Bottom Line: The experiment results showed that more than 65% RefSeq exons and splicing junctions were exactly found by GASS.We also found the mis-assemblies of rheMac3 genome, which led to the 2 bp shifts in annotating position on exons' boundary and then the incomplete splicing canonical sites in Refseq annotations.GASS can be applied to many study occasions, such as the analysis of RNA-Seq datasets from the unannotated species whose genome drafts are available but the annotations are not.

View Article: PubMed Central - PubMed

Affiliation: Department of Automation, School of Information Science and Technology, Xiamen University, Xiamen, Fujian, 361005, China. wangying@xmu.edu.cn.

ABSTRACT

Background: With the development of high-throughput sequencing techniques, more and more genomes were sequenced and assembled. However, annotating a genome's structure rapidly and expressly remains challenging. Current eukaryotic genome annotations require various, abundant supporting data, such as: species-specific and cross-species protein sequences, ESTs, cDNA and RNA-Seq data. Collecting those data and merging their analytical results to achieve a consistent complete annotation is a complex, time and cost consuming task.
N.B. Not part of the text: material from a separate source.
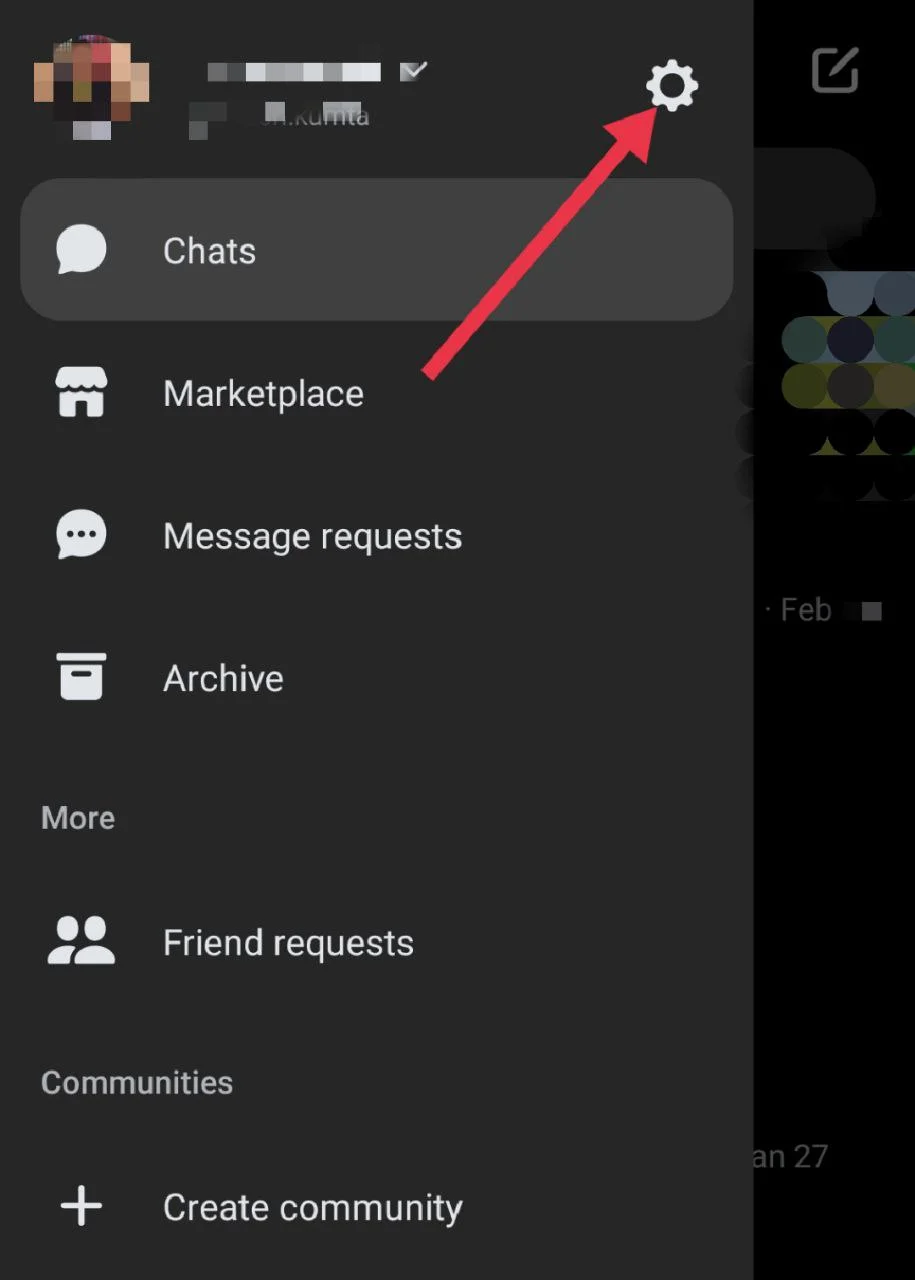Open the Message requests chat icon
This screenshot has height=1280, width=915.
(x=80, y=534)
Results: In our study, we proposed a fast and easy-to-use computational tool: GASS (Genome Annotation based on Species Similarity). It annotates a eukaryotic genome based on only the annotations from another similar species. With aligning the exons' sequences of an annotated similar species to the un-annotated genome, GASS detects the optimal transcript annotations with a shortest-path model. In our study, GASS was used to achieve the rhesus annotations based on the human annotations. The produced annotations were evaluated by comparing them to the two existing rhesus annotation databases (RefSeq and Ensembl) directly and being aligned with three RNA-Seq data of rhesus. The experiment results showed that more than 65% RefSeq exons and splicing junctions were exactly found by GASS. GASS's sensitivity was higher than RefSeq's, and was close to Ensembl's. GASS had higher specificities than Ensembl at gene, transcript, exon and splicing junction levels. We also found the mis-assemblies of rheMac3 genome, which led to the 2 bp shifts in annotating position on exons' boundary and then the incomplete splicing canonical sites in Refseq annotations. These detections were further supported by various data sources.

Conclusions: GASS quickly produces structural genome annotations in sufficient abundance and accuracy. With simple and rapid running of GASS, small labs can create quick views of genome annotations for an un-annotated species, without the necessity to create, collect, analyze and synthesize extra various data sources, or wait several months for the annotations from professional organizations. GASS can be applied to many study occasions, such as the analysis of RNA-Seq datasets from the unannotated species whose genome drafts are available but the annotations are not.